Но Владимир Савельевич поморщился и направился к озеру. Когда через четверть часа он вернулся, то нашел группу в большом возбуждении.
— Мы так этого не оставим, — разглагольствовал» Миша, — надо писать письмо в райком партии. Какое он имеет право оскорблять туристов? Какой диктатор нашелся! Сумасброд! Зазнался человек, пора его поправить.

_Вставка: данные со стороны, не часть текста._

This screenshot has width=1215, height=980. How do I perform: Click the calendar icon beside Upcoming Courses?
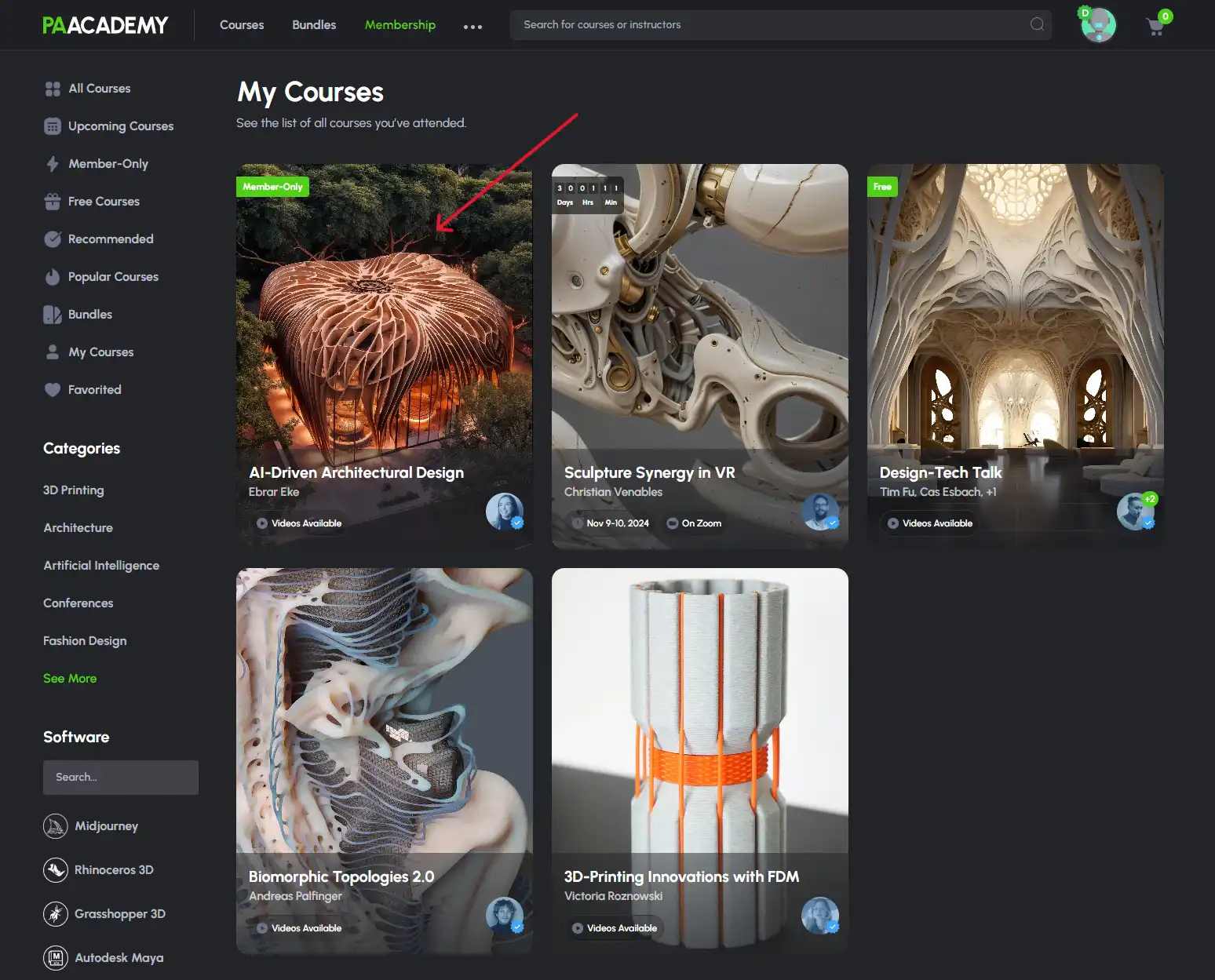[52, 126]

— Что случилось? — тихо спросил у Марины Владимир Савельевич.
И, отведя его в сторонку, та рассказала, что пошла за ними, но в дом не входила, стояла поодаль. И вдруг они вылетели оттуда как пробки. Испуганные, красные... А там вот что: постучались они, вошли. Встретила их жена. Она спокойно и терпеливо объяснила, что полы в комнатах Пушкина не выдерживают такого наплыва туристов, что заходить и не нужно, все хорошо видно и так. Наши тетки вполне удовлетворились и стали благодарить великого Гейченко за большую заботу о памяти великого поэта. Но тут неожиданно выскочил из соседней комнаты и сам Семен Степанович. Оказывается, он все слышал. И так старик их понес, с таким напором, что даже Миша и Эсфирь Омаровна растерялись. Вы, говорит, паломники, а паломники должны молча и благоговейно смотреть на святыни. Иначе вы не паломники, а грязные туристы, недостойные входить в дом Пушкина. Вы должны быть благодарны и за то, что вас пускают в дом. В комнату Шекспира никогда никого не пускали, на нее смотрят через стекло. И что он никого не пустит в комнаты Пушкина, нечего ротозеям топтать святыни!